Definition: API Gateway is the managed entry point for your HTTP endpoints; Lambda is the serverless runtime that executes your business logic in response to those requests.
Quick steps: (1) Choose REST API and architecture, (2) Draft your OpenAPI contract, (3) Set up roles and permissions, (4) Create Lambda functions with sensible memory/timeout, (5) Integrate API Gateway and Lambda, (6) Add validation and error mapping, (7) Enable CORS correctly, (8) Configure authorization, (9) Apply throttling and usage plans, (10) Deploy stages and custom domains, (11) Turn on logging/metrics/tracing, (12) Test locally and automate CI/CD.
Outcome: You’ll ship a maintainable, secure API with predictable performance and clear operational visibility.

1. Decide on the API product and architecture

Start by selecting the API Gateway product that matches your needs and the architectural pattern you’ll follow. API Gateway offers REST APIs and HTTP APIs; both are “RESTful,” but REST APIs include richer features like request validation, usage plans and API keys, per-client throttling, and private endpoints—handy for production control and monetization. For this guide, you’ll use a REST API so you can apply usage plans, fine-grained throttles, and more advanced stage features. Next, decide between Lambda proxy integration (you receive the full HTTP request in your function and return a structured response) and non-proxy integration (you use mapping templates to translate between the client and your function). Proxy integration keeps your function logic simple and consistent across methods, while non-proxy is useful when you need strict request/response shaping at the edge without changing your code.

Why it matters

Choosing the product and integration pattern early locks in capabilities that affect security, governance, and cost. REST APIs bring mature controls like usage plans and request validation you’ll rely on later. Lambda proxy integration lets you iterate on endpoints quickly, supports flexible routing in code, and simplifies error handling patterns. Documentation from AWS details the feature differences between REST and HTTP APIs and explains the Lambda proxy model so you can make an informed choice.

Numbers & guardrails

• Prefer REST API if you need API keys, request validation, per-client throttling, or private endpoints; otherwise HTTP API may be a leaner option.
• Proxy integration centralizes routing and serialization in code; non-proxy requires Velocity Template Language (VTL) mapping at the edge.

Synthesis: Commit to REST API with Lambda proxy integration for maximum flexibility and governance; you can still introduce select VTL mappings later where policy or legacy constraints require them.

2. Design the contract with OpenAPI (design-first)

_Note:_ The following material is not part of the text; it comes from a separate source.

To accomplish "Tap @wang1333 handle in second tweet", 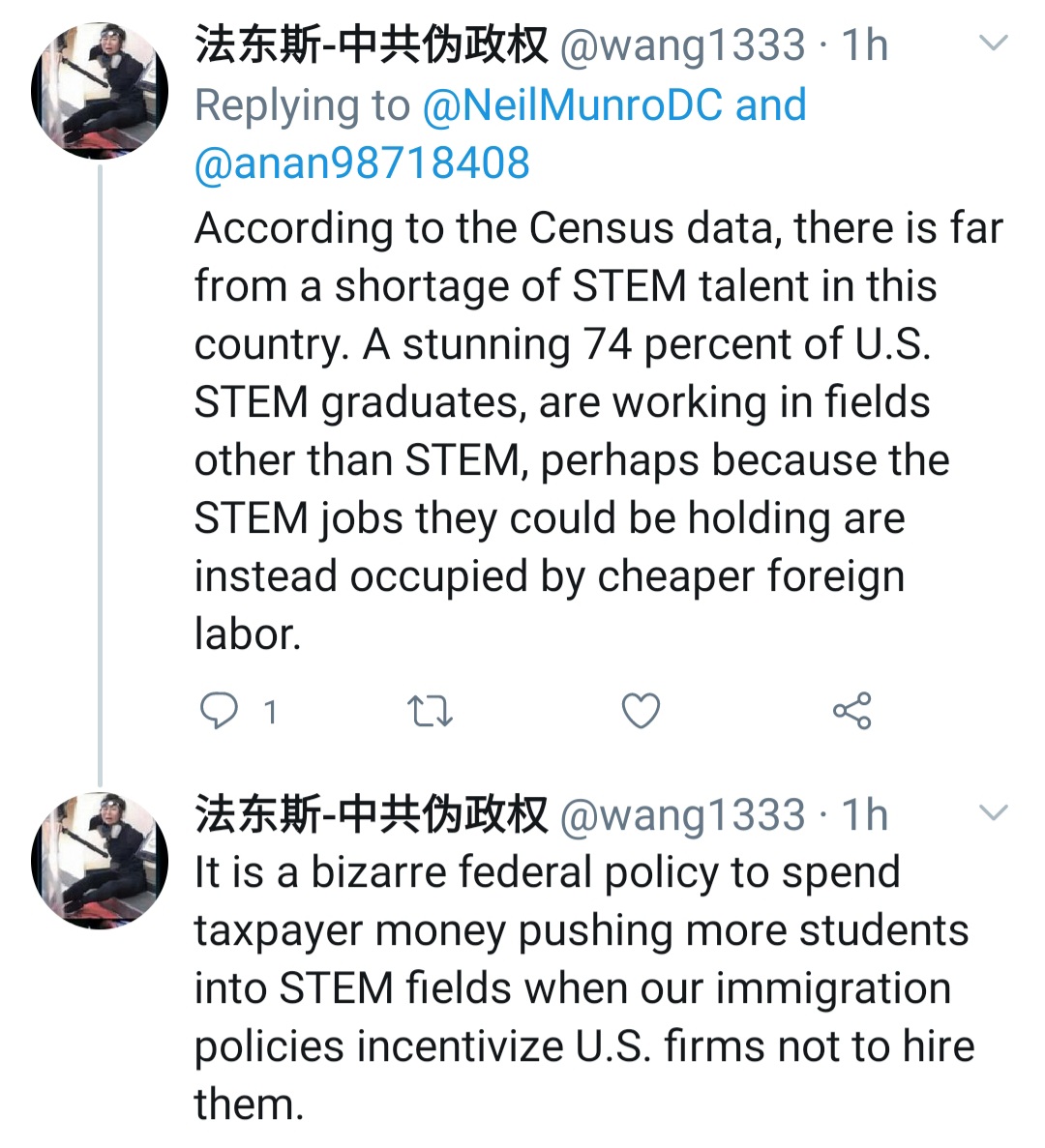I will pos(682,814).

Before writing code, define your resources, methods, parameters, schemas, and responses in an OpenAPI document. This forces clarity on naming, versioning paths (for example, /v1/orders), body schemas, and error envelopes. API Gateway can import your OpenAPI to create resources and methods automatically, and you can round-trip updates as your design evolves. Treat the contract as the source of truth: keep it in version control, review it like code, and generate documentation clients can consume. Prefer consistent resource names and predictable status codes: 200/201/204 for success, 400/404/409/422 for client issues, 500/503 for server faults. Use enums for stable fields and examples to show real payloads.

How to do it

• Start a concise OpenAPI spec with the paths, components/schemas, and a shared error schema.
• Import the definition into API Gateway; update via merge or overwrite as your contract matures.
• Use API Gateway’s OpenAPI extensions (like x-amazon-apigateway-integration) to declare Lambda integrations when you’re ready to wire methods.
• Keep response examples in the spec so testing and documentation stay in lockstep.

Numbers & guardrails

• API Gateway supports OpenAPI v2.0 and v3.0 (with certain vendor extensions). Keep your spec lean and validate with linters to prevent console import failures.

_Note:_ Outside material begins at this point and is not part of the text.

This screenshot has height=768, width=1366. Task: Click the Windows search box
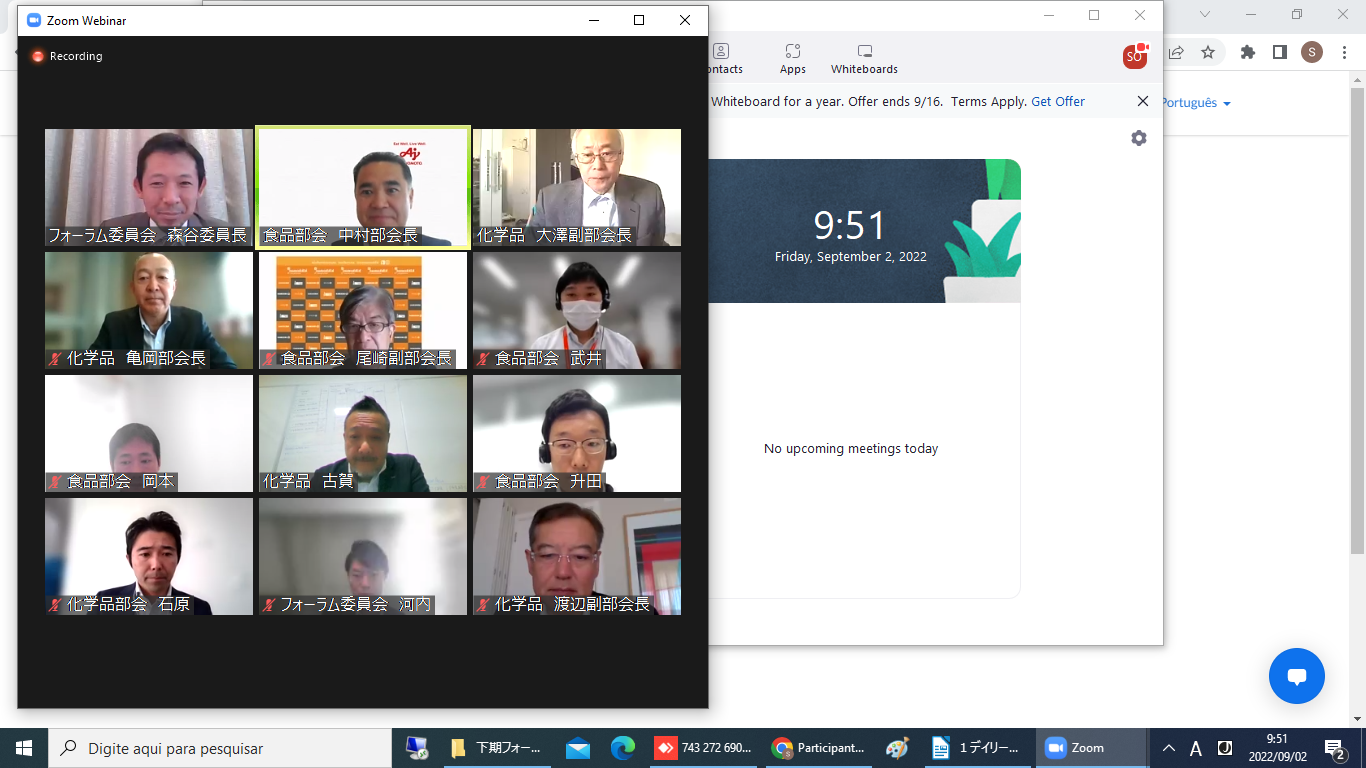point(220,748)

Synthesis: A design-first OpenAPI keeps teams aligned, speeds creation in API Gateway, and anchors downstream docs and tests to a single, reviewed contract.

3. Set up roles and minimal permissions

Give every component the least privilege it needs—and nothing more. API Gateway requires permission to push logs to CloudWatch (an AWS-managed role simplifies this), and each Lambda function needs an execution role granting access to only the resources it touches (for example, a specific DynamoDB table, S3 bucket, or secret). If a function must reach private resources, attach it to a VPC with tightly scoped security groups and subnets. Separate build/deploy roles from runtime roles to reduce blast radius. For local and CI use, prefer short-lived credentials through federated identities to avoid long-lived keys.

Mini-checklist

• API Gateway → CloudWatch: Attach the managed role for pushing logs.
• Lambda execution role: Grant only the actions needed (for example, dynamodb:GetItem, not dynamodb:*).
• VPC access: If required, attach the Lambda to a VPC; understand that extra EC2 permissions are involved to manage network interfaces. AWS Documentation
• Separation of duties: Different roles for deployment vs. runtime; limit wildcard actions and resource *.

Synthesis: Clear IAM boundaries reduce risk and make incident response easier because you can reason about who can do what at a glance. AWS Documentation

4. Create Lambda functions with performance-aware settings

Author your function in a familiar runtime and set the two most important performance levers: memory and timeout. In Lambda, increasing memory also increases available CPU proportionally, so memory is your main dial for throughput and latency. Start with a moderate memory size, load test representative traffic, and tune upward until you hit a latency target with headroom. Set a timeout that’s long enough for normal requests but short enough to fail fast on dependency issues; combine this with upstream timeouts and retries so your API remains responsive under stress. For predictable p99 latency on interactive endpoints, consider provisioned concurrency to pre-warm environments.

Numbers & guardrails

• Memory can be set between 128 MB and 10,240 MB, with CPU scaling proportionally; around 1,769 MB approximates one vCPU.
• Timeouts can be up to 900 seconds; web endpoints are typically far lower to keep clients snappy.
• Provisioned concurrency smooths cold starts for latency-sensitive paths; add a small buffer above peak. AWS Documentation

Mini case

You need median ~60 ms and p95 ~120 ms for GET /products. Start at 512 MB, run a load test; p95 lands ~200 ms. Increase to 1,024 MB and retest; p95 drops to ~120 ms with acceptable cost. Lock 1,024 MB and set timeout to 2–3 seconds, adding provisioned concurrency of a few warm environments to stabilize tail latency.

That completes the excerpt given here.